Obama should act like McCain will win
by Chris 3 comments Leave a comment July 8th, 2008
At the center of the flap between Greenwald and Olbermann was Obama’s reversal of his hardline stance on FISA/Telecom immunity.
This is what Obama said back in January:
I strongly oppose retroactive immunity in the FISA bill…
The FISA court works. The separation of power works. We can trace, track down and take out terrorists while ensuring that our actions are subject to vigorous oversight, and do not undermine the very laws and freedom that we are fighting to defend.
No one should get a free pass to violate the basic civil liberties of the American people - not the President of the United States, and not the telecommunications companies that fell in line with his warrantless surveillance program. We have to make clear the lines that cannot be crossed…
Back then he supported filibustering telecom immunity. But his courage and resolve has been replaced by fear of the Terrorists:
The bill has changed. So I don’t think the security threats have changed, I think the security threats are similar. My view on FISA has always been that the issue of the phone companies per se is not one that overrides the security interests of the American people.
The rule of law was so pre-9/11 I guess. It’s immensely disappointing to have Obama spout the same excuses as Bush & Co. while defending abhorrent policies.
If Obama is hoping this will give him moderate bona fides, he’s sadly mistaken. There is no evidence - outside Beltway chatterers, who masquerade as Joe Sixpack - that the average American longs to gut our privacy laws and grant immunity to criminal corporations. What the reversal does, however, is call into question Obama’s principles. If the rule of law and our basic rights to privacy aren’t worth fighting for, what is?
Andrew Sullivan says that we “now know that Obama can live with mass wire-tapping to gain antiterror intelligence, as long as it is placed under congressional law and oversight in ways Bush tried to avoid.”
But as Glenn Greenwald documents the law Obama is planning to vote for will not place eavesdropping “under congressional law and oversight.” Which is besides the point, since the standing laws already did just that.
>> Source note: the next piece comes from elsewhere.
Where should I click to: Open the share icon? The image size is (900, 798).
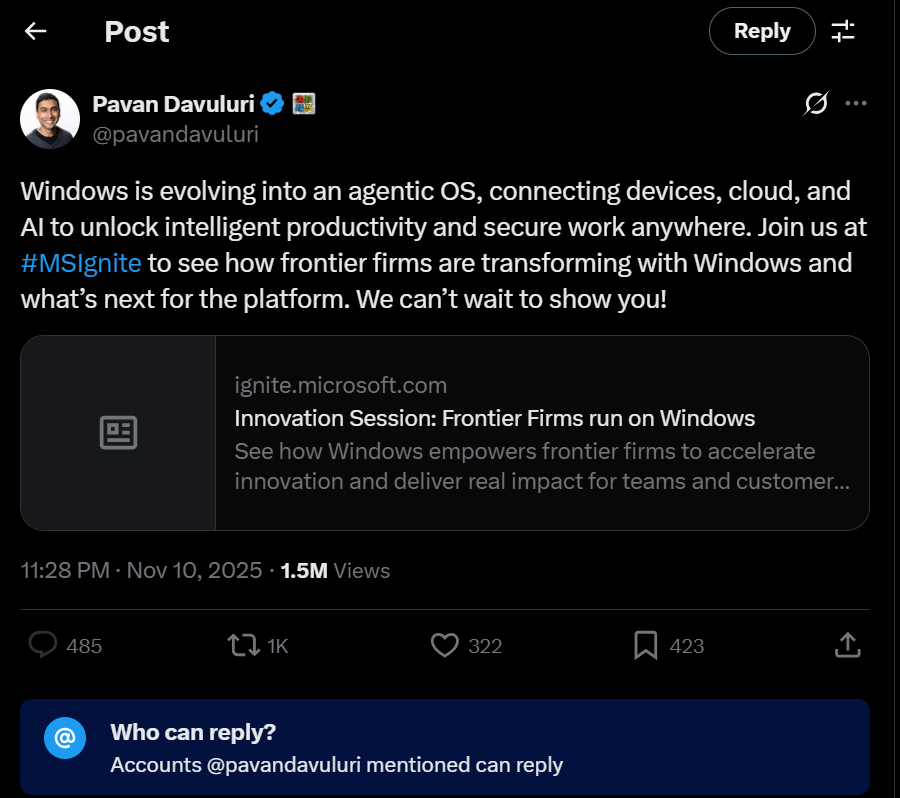coord(846,645)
Bush and the telecoms ignored the law that required them to seek warrants through the FISA system and that’s why they face the lawsuits Congress is now about to dismiss.
Just about the only hope you and I have is that an Obama administration will be a good steward of these vast new powers Congress will soon vest in the executive.
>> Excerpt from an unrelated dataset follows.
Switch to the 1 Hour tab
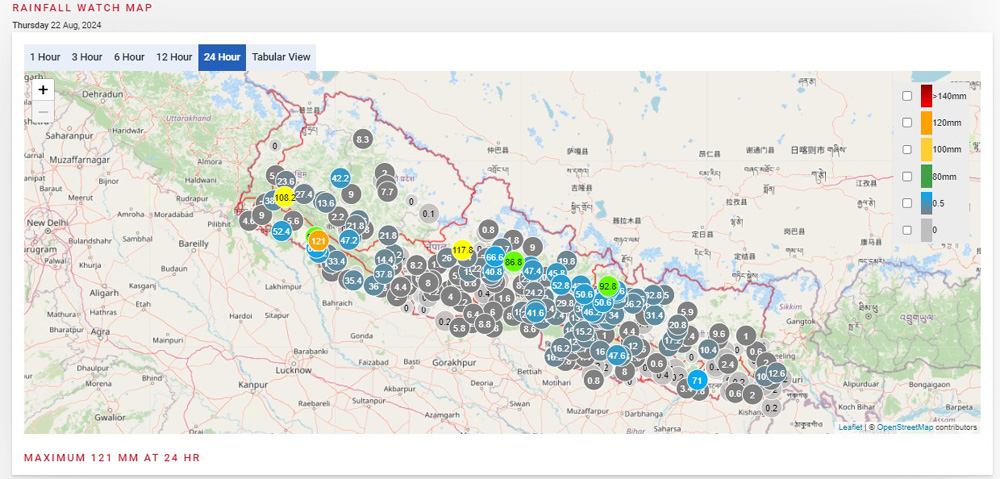The height and width of the screenshot is (479, 1000). 44,57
But what if Obama doesn’t win? Shouldn’t Obama vote as if anyone - like John McCain, who Obama says is running for Bush’s third term - will be the next president?
You love that Obama photo don’t you? I always said the guy was just another politician. He is only going to say what he thinks will get him elected. Nothing else.
There are politicians out there like Russ Feingold who I trust to do the right thing.
I don’t trust any politicians, ever. It becomes like cheering for players on your home team in sports. The players don’t care about you, they don’t know you exist, and they would certainly betray you if it meant a better situation for them. The only person I trust to make the decisions I agree with is me.